Even though she barely knew him, once again she heard layers of nuance in his voice. Not regret, necessarily, but some emotion close to it.

He shifted into a more casual stance and rested his weight on both hands as he gripped the railing. Surreptitiously, out of the corner of her eye, she studied the hand that rested closest to hers. It looked strong and as beautifully proportioned as the rest of his body, broad, with long fingers, and a tracery of veins along the back.

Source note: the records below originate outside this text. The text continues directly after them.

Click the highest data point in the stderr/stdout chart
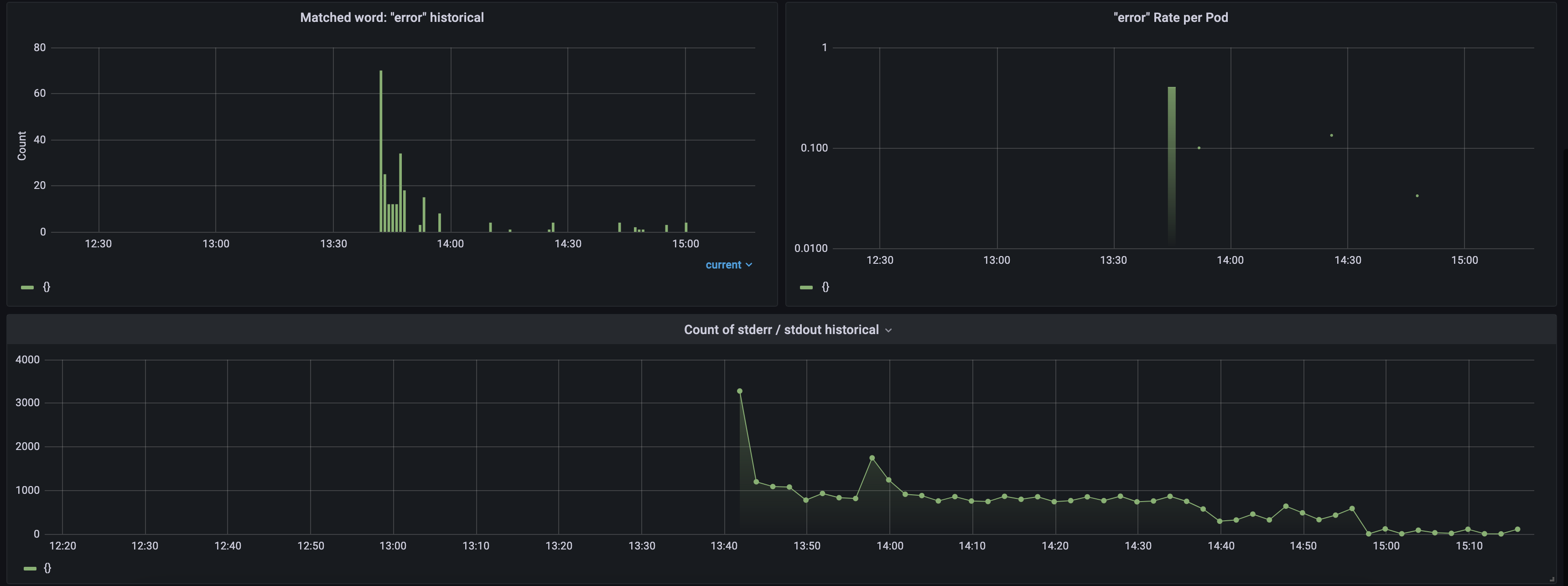Image resolution: width=1568 pixels, height=586 pixels. [x=740, y=391]
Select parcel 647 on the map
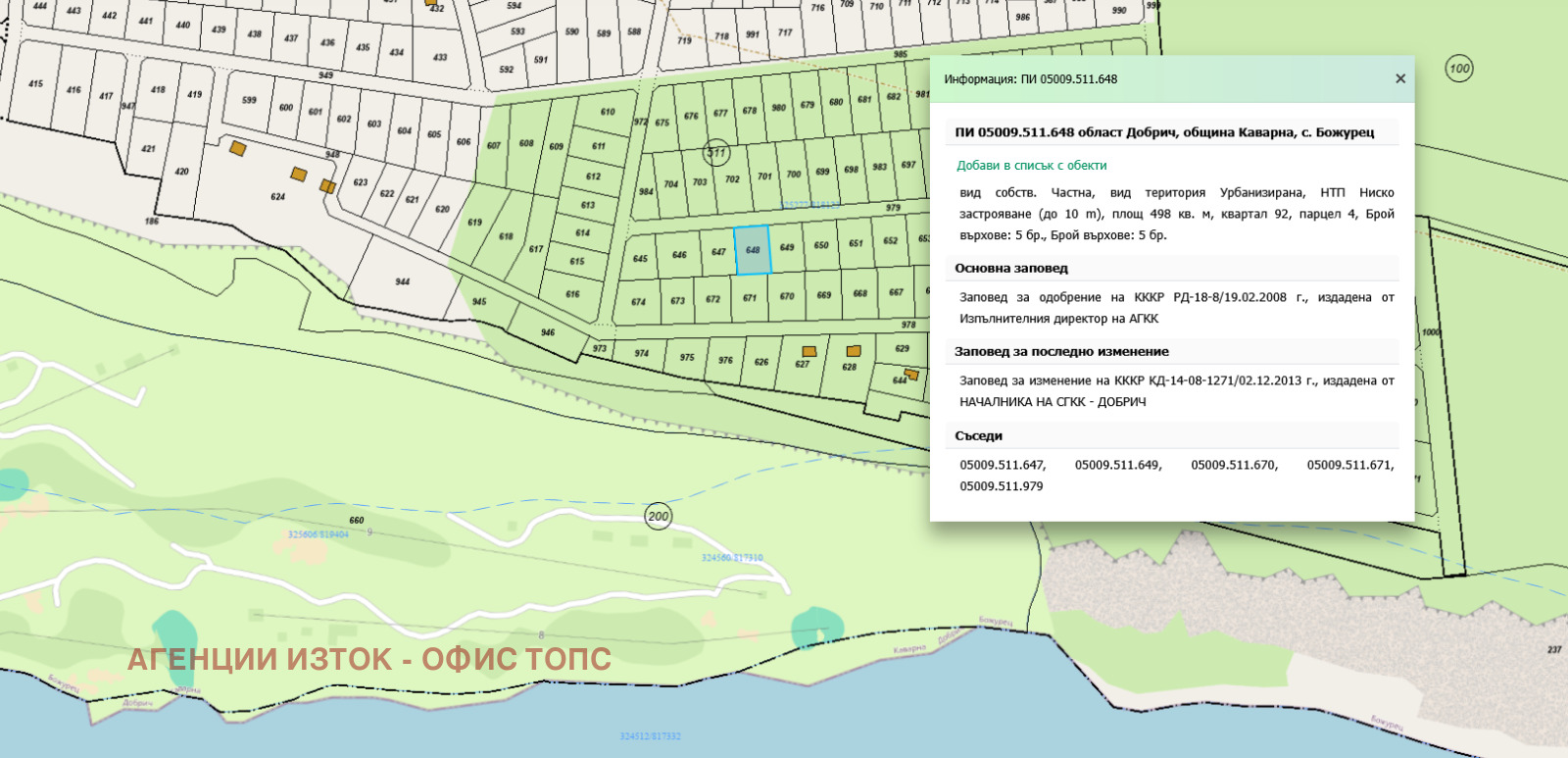 pyautogui.click(x=718, y=252)
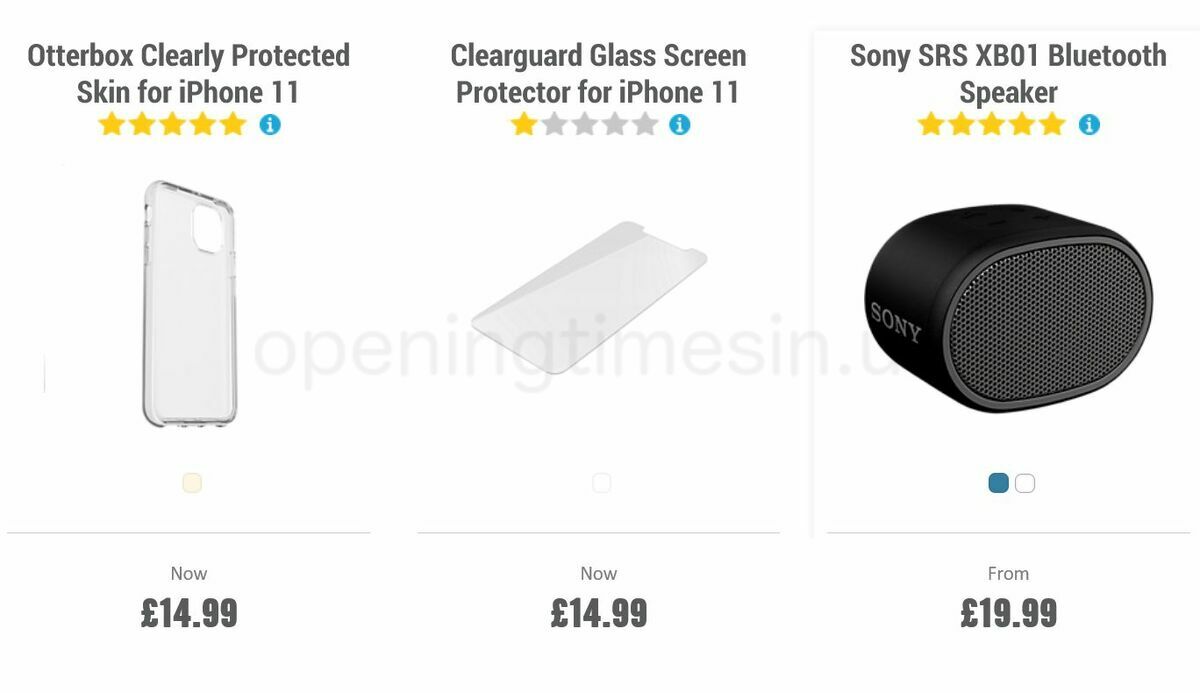Select the first star on Otterbox rating
The width and height of the screenshot is (1200, 693).
(x=110, y=124)

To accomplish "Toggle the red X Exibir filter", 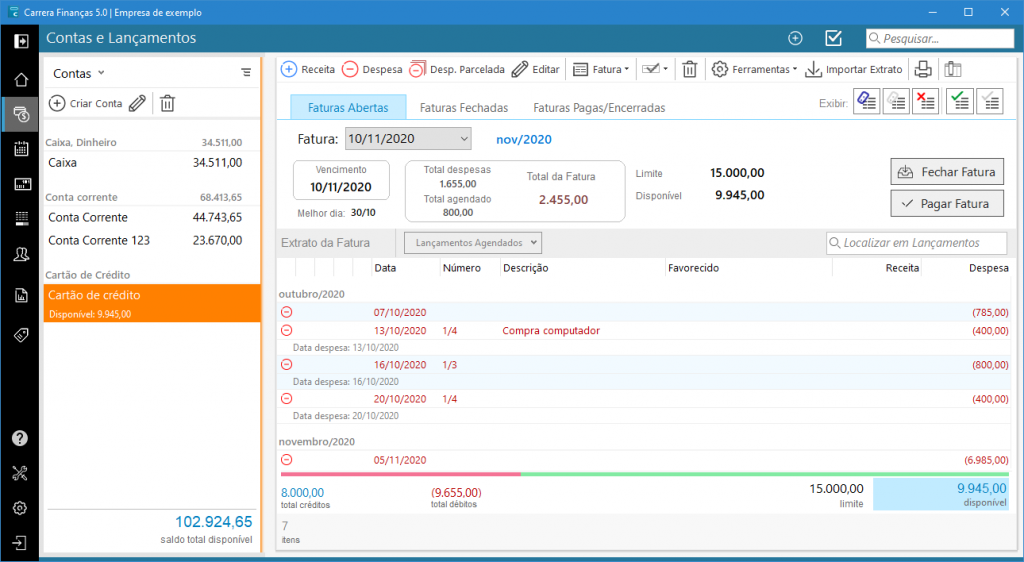I will pos(926,101).
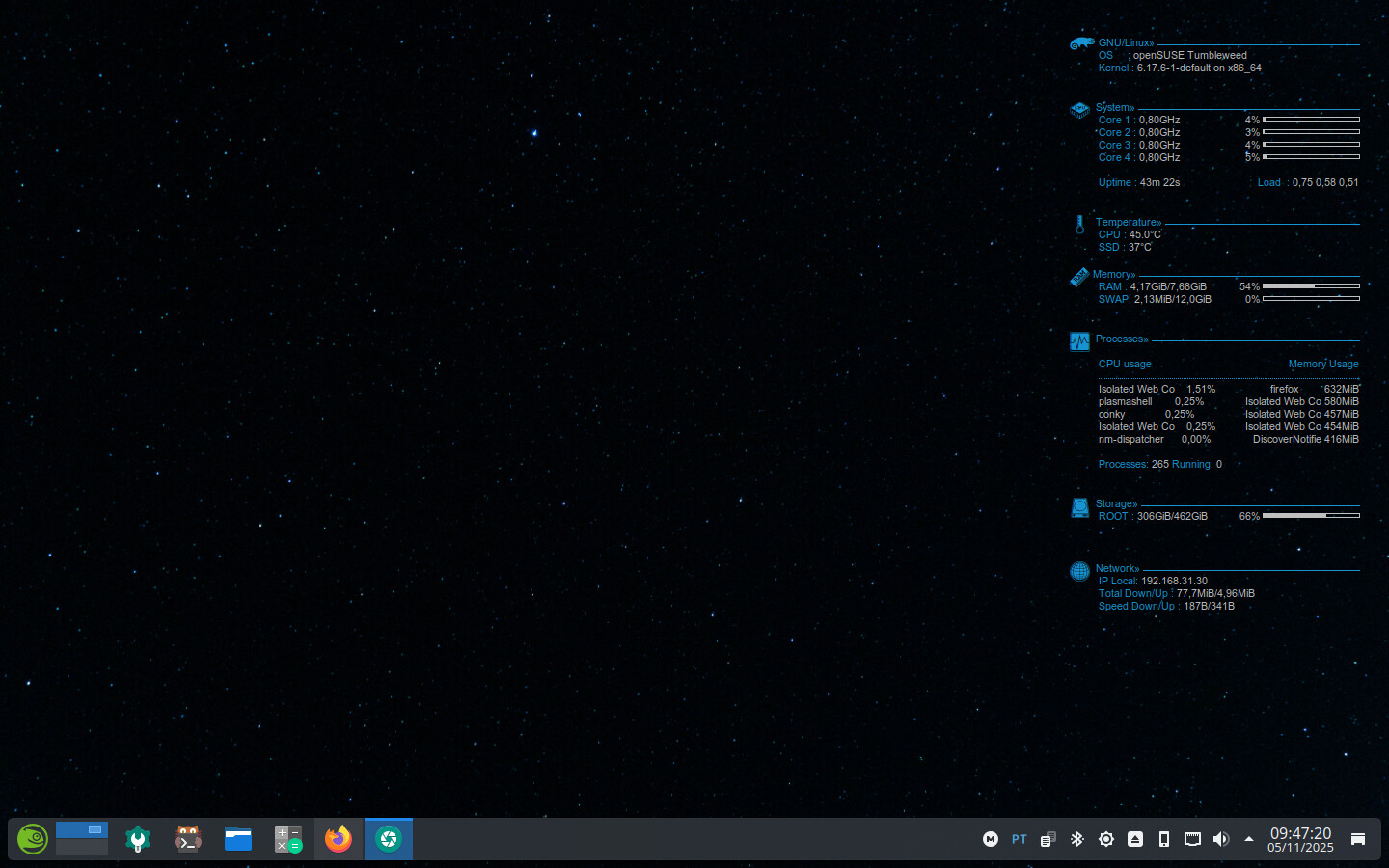1389x868 pixels.
Task: Open Bluetooth tray icon
Action: point(1077,839)
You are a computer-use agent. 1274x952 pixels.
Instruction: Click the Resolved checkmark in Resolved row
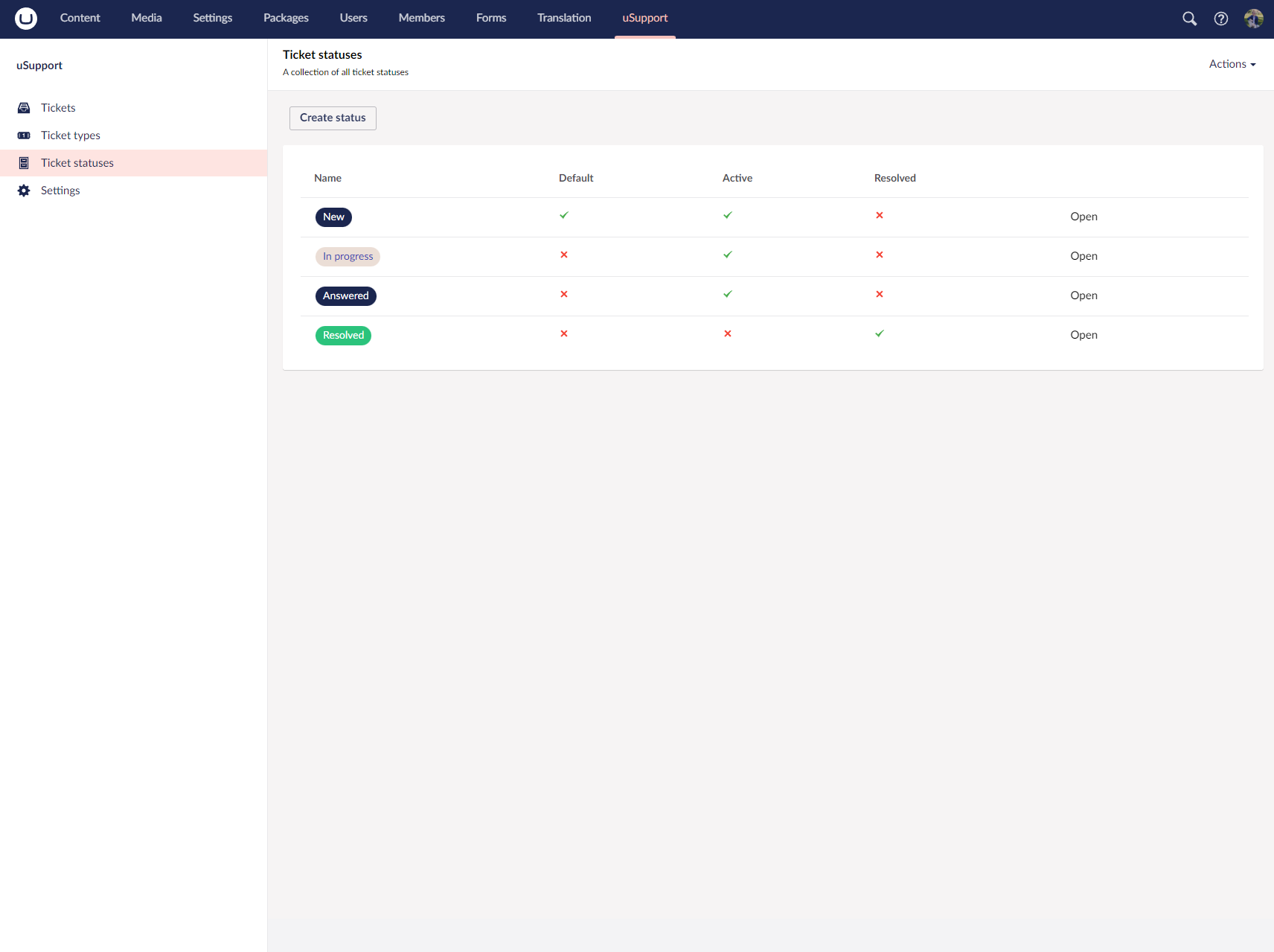[880, 333]
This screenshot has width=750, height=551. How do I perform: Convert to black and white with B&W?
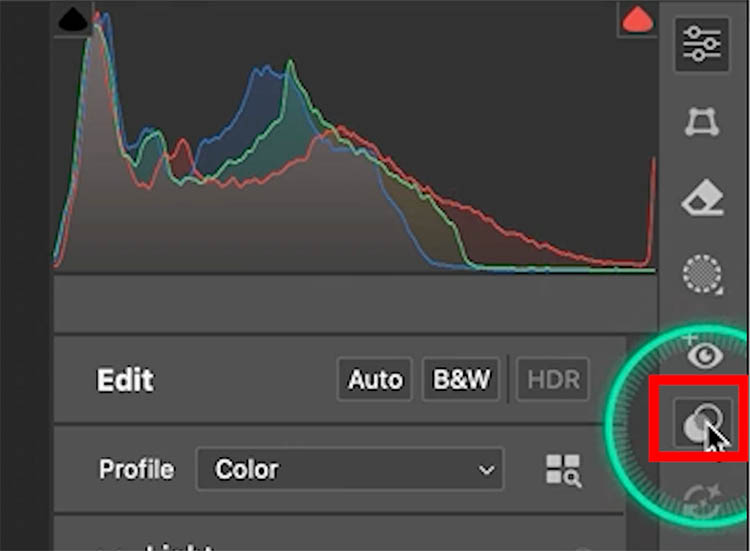461,380
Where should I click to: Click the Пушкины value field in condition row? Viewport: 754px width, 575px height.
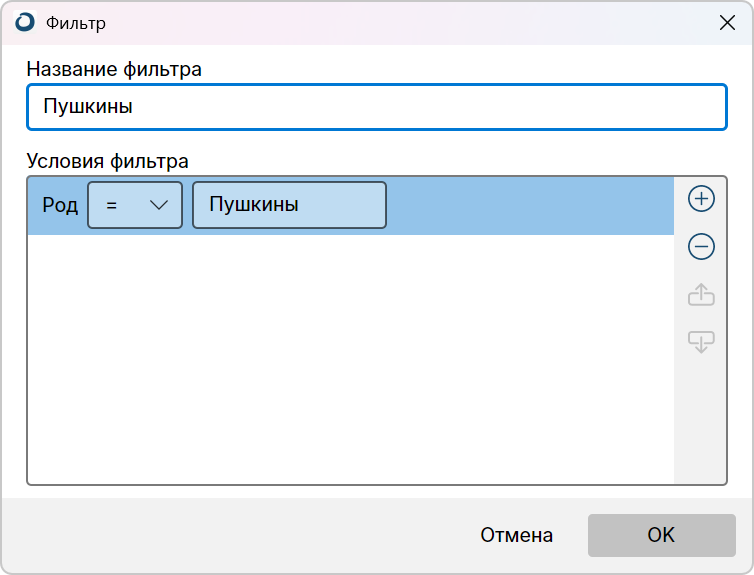[289, 205]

“I like home life, and I like to nest,” she said. “I don’t think I would be happy living a life like yours, but it’s fun to hear stories and to daydream.”

“It gets tiring,” he said. “You can have too much of any one thing, and then it all runs together into sameness.”

Ah, she recognized the emotion in his voice. Resignation.

“I think so too, which is why I want to make a point of traveling a bit more. I don’t want to look back on my life and have any regrets.”

“Good for you,” he said. His head turned as he looked out over the rippling water of the Bay. “You should make a point of doing things that you want to do. Regrets can be a bitch.”

She remembered her bottle of beer, finished the last few swallows and set the empty bottle at her feet to dispose of later. Then, because he seemed halfway approachable, and she enjoyed standing beside him and talking, she confessed, “I’ve been so excited at this trip, I don’t think I’ve slept a full night in months. As much as I love my job, I spend most of my life in a library. I’ve never traveled down a crossover passage or been to an Other land.”